SET PROBLEM - Copy out, without any change, the rows from the line containing "News (712, 149)" through the line containing "contact (597, 43)", including both of those lines.
◆ ◆ ◆ ◆ ◆
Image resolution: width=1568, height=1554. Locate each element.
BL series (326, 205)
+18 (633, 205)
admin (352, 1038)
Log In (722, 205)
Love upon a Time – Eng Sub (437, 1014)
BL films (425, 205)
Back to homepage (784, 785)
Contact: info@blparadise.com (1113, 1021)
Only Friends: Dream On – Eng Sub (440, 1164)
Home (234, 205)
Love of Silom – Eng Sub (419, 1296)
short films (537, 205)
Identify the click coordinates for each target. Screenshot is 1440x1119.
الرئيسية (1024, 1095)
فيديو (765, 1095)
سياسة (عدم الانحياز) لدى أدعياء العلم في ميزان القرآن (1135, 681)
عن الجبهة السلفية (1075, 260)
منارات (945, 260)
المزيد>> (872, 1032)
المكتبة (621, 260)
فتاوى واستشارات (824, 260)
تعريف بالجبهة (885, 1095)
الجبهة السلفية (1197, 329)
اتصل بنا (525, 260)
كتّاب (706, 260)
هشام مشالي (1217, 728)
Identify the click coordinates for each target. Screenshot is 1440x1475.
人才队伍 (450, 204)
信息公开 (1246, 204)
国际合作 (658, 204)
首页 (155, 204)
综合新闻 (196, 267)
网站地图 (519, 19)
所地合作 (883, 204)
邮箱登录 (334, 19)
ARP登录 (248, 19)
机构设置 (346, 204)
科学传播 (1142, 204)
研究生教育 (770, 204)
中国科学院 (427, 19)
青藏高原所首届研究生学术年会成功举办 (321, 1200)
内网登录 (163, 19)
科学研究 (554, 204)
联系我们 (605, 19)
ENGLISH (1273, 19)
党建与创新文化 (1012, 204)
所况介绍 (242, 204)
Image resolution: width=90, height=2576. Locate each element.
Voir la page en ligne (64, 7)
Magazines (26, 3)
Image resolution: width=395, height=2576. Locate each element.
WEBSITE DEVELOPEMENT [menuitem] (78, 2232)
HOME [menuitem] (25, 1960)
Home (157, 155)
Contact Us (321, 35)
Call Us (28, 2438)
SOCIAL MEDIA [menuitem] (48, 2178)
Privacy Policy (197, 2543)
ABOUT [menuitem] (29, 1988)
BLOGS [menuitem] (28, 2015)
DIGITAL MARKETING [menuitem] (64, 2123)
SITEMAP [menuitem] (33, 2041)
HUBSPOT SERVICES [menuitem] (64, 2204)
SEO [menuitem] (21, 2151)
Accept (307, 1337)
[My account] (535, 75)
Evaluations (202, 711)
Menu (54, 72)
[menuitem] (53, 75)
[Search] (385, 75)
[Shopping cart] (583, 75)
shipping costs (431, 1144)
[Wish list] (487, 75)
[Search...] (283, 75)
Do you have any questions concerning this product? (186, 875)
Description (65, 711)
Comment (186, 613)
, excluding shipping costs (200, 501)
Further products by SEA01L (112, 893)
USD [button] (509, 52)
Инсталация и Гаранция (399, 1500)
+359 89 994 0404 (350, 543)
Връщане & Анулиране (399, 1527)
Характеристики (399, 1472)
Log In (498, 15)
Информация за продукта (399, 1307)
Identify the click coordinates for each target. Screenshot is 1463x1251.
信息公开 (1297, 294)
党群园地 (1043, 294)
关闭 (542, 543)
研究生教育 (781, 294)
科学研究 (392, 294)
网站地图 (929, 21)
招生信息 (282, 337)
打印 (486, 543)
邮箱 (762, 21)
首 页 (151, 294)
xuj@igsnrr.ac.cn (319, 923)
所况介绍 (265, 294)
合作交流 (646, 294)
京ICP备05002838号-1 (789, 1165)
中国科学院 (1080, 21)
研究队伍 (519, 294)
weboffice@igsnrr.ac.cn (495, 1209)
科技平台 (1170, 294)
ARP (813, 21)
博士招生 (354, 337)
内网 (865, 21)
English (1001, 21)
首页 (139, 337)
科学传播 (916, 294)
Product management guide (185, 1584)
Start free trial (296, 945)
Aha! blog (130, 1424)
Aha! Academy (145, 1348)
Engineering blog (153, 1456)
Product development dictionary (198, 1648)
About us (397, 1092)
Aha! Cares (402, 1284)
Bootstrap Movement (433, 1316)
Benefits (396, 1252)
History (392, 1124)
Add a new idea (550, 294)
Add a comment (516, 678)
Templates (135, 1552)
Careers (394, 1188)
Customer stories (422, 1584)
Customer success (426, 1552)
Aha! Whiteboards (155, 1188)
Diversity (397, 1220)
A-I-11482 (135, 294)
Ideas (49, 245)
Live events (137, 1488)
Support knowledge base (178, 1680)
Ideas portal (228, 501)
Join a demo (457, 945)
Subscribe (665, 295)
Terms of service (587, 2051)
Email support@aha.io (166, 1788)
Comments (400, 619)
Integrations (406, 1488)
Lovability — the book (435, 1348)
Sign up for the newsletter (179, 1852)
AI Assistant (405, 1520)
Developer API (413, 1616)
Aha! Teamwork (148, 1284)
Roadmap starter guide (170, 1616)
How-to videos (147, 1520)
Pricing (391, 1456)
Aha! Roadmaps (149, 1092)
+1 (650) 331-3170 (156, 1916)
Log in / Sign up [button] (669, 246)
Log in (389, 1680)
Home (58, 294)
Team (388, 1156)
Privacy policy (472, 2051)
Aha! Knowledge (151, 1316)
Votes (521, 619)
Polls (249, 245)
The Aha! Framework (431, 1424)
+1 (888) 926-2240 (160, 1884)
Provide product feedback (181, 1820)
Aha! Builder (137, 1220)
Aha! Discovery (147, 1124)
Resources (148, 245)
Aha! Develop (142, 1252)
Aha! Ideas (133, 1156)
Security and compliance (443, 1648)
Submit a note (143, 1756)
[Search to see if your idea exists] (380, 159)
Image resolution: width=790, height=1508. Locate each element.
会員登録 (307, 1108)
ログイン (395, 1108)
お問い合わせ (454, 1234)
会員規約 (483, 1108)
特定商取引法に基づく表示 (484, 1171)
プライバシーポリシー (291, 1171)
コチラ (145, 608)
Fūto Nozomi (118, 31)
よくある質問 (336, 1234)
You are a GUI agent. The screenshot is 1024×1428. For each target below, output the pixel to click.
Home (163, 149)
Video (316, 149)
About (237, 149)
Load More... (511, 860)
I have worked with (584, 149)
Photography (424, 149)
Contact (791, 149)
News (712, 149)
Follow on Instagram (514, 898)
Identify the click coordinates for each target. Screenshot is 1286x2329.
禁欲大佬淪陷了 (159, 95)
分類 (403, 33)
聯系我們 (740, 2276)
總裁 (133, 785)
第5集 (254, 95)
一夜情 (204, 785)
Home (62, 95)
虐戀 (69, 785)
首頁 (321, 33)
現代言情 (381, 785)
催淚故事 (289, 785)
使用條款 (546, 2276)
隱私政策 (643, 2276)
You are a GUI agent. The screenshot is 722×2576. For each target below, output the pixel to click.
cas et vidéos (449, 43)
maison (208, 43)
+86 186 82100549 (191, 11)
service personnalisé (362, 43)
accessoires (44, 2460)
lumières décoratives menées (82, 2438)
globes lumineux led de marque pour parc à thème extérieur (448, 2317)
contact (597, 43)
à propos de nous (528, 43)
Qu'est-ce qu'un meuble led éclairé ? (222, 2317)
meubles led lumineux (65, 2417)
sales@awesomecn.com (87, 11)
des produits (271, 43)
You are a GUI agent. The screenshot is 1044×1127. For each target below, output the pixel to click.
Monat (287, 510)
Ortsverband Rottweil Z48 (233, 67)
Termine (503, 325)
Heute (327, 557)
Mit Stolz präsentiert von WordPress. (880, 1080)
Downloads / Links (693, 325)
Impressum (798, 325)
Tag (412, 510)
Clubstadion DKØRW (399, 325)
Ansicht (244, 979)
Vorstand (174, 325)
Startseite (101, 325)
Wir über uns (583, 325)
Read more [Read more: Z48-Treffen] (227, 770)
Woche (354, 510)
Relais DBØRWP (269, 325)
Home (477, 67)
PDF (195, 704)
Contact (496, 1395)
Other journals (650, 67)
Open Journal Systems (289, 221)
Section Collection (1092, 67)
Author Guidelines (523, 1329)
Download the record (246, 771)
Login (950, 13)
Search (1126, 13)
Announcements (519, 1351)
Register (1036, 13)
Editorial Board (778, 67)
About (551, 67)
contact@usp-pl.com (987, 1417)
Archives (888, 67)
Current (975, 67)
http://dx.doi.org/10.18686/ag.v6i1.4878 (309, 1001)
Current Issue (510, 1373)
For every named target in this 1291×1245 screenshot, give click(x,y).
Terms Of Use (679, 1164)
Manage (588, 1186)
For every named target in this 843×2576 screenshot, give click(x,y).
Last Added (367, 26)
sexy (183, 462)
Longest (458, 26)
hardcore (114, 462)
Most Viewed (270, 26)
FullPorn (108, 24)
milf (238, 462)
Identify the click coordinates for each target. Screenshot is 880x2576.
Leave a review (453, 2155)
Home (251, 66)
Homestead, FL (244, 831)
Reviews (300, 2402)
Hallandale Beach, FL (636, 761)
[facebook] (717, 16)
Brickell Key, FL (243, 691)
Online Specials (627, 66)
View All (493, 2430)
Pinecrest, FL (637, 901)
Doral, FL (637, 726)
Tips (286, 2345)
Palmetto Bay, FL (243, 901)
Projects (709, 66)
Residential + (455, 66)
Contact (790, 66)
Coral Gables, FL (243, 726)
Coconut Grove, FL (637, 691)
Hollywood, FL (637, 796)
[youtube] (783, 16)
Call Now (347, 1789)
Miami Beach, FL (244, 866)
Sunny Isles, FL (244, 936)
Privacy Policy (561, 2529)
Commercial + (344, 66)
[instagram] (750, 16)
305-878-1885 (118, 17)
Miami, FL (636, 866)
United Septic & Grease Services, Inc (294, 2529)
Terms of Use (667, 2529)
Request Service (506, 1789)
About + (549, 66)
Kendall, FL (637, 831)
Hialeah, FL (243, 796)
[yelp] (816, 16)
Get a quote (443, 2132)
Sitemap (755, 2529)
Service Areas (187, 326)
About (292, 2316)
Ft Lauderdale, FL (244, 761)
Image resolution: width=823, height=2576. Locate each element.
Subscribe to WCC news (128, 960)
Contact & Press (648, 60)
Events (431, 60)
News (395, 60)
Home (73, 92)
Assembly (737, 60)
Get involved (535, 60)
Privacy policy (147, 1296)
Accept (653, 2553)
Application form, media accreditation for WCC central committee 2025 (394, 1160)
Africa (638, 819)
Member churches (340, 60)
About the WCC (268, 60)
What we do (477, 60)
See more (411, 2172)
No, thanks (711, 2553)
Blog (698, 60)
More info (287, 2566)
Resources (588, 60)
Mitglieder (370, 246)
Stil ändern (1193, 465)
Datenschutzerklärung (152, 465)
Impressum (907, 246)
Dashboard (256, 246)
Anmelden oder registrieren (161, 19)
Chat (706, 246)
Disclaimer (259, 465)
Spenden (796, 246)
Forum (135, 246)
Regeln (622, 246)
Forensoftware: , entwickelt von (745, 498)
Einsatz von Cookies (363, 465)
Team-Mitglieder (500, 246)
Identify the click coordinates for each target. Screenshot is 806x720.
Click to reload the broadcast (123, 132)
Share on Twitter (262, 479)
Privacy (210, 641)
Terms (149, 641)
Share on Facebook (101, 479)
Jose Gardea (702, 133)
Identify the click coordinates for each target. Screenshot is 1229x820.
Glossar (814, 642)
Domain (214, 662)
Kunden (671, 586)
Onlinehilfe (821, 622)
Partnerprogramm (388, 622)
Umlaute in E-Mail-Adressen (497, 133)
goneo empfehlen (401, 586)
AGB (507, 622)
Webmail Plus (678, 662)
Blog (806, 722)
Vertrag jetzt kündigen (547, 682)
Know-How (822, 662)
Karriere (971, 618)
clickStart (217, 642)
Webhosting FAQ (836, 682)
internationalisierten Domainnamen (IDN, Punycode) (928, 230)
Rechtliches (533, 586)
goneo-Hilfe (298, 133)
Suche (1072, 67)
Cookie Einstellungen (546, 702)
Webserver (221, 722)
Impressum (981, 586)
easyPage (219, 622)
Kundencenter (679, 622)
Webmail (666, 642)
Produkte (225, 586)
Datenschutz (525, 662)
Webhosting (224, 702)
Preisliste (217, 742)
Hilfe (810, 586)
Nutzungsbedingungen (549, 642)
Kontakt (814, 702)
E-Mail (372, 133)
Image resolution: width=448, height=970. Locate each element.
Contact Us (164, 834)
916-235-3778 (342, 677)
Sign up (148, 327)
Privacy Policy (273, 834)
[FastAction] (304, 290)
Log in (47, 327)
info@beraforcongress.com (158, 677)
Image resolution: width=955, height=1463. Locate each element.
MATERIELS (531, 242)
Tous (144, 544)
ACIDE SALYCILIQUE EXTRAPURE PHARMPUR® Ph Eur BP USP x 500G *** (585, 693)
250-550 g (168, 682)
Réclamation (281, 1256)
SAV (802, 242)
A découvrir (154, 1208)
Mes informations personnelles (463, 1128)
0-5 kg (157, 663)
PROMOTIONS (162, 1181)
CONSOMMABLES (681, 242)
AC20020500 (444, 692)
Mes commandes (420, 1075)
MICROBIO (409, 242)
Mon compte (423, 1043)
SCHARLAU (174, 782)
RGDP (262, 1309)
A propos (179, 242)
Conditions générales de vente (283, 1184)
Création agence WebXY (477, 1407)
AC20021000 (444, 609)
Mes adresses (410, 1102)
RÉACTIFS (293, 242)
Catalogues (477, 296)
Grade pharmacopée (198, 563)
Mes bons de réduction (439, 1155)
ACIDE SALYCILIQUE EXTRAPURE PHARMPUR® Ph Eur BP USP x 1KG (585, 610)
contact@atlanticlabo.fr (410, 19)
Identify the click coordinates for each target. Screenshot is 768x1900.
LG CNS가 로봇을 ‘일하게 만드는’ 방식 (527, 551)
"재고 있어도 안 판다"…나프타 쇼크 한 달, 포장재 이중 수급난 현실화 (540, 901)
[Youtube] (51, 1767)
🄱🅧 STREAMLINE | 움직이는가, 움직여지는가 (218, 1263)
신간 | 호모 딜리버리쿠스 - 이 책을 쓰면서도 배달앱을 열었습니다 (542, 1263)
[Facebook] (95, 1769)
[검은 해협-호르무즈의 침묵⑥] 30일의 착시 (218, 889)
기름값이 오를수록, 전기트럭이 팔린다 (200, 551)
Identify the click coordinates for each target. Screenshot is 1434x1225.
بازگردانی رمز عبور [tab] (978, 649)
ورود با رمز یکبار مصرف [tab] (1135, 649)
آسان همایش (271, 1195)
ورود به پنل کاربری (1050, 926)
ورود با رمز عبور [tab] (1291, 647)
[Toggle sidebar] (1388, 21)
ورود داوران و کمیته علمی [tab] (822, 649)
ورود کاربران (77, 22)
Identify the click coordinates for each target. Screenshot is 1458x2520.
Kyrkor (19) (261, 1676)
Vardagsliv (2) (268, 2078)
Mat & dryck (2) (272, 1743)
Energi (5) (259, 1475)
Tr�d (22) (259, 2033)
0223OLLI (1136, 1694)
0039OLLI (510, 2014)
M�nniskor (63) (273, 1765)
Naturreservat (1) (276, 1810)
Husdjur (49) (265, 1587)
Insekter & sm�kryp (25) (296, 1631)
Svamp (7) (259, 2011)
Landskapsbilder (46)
◆ ◆ ◆ ◆ ◆
RESPONSE TO THE TASK -
News (712, 149)
Follow on Instagram (514, 898)
Identify the click coordinates for each target. Screenshot is 1286x2329.
禁欲大佬淪陷了 (159, 95)
分類 (403, 33)
聯系我們 (740, 2276)
總裁 (133, 785)
第5集 (254, 95)
一夜情 (204, 785)
Home (62, 95)
虐戀 (69, 785)
首頁 (321, 33)
現代言情 (381, 785)
催淚故事 (289, 785)
使用條款 (546, 2276)
隱私政策 (643, 2276)
You are a GUI agent. The screenshot is 722×2576. For each target below, output the pixel to click.
cas et vidéos (449, 43)
maison (208, 43)
+86 186 82100549 (191, 11)
service personnalisé (362, 43)
accessoires (44, 2460)
lumières décoratives menées (82, 2438)
globes lumineux led de marque pour parc à thème extérieur (448, 2317)
contact (597, 43)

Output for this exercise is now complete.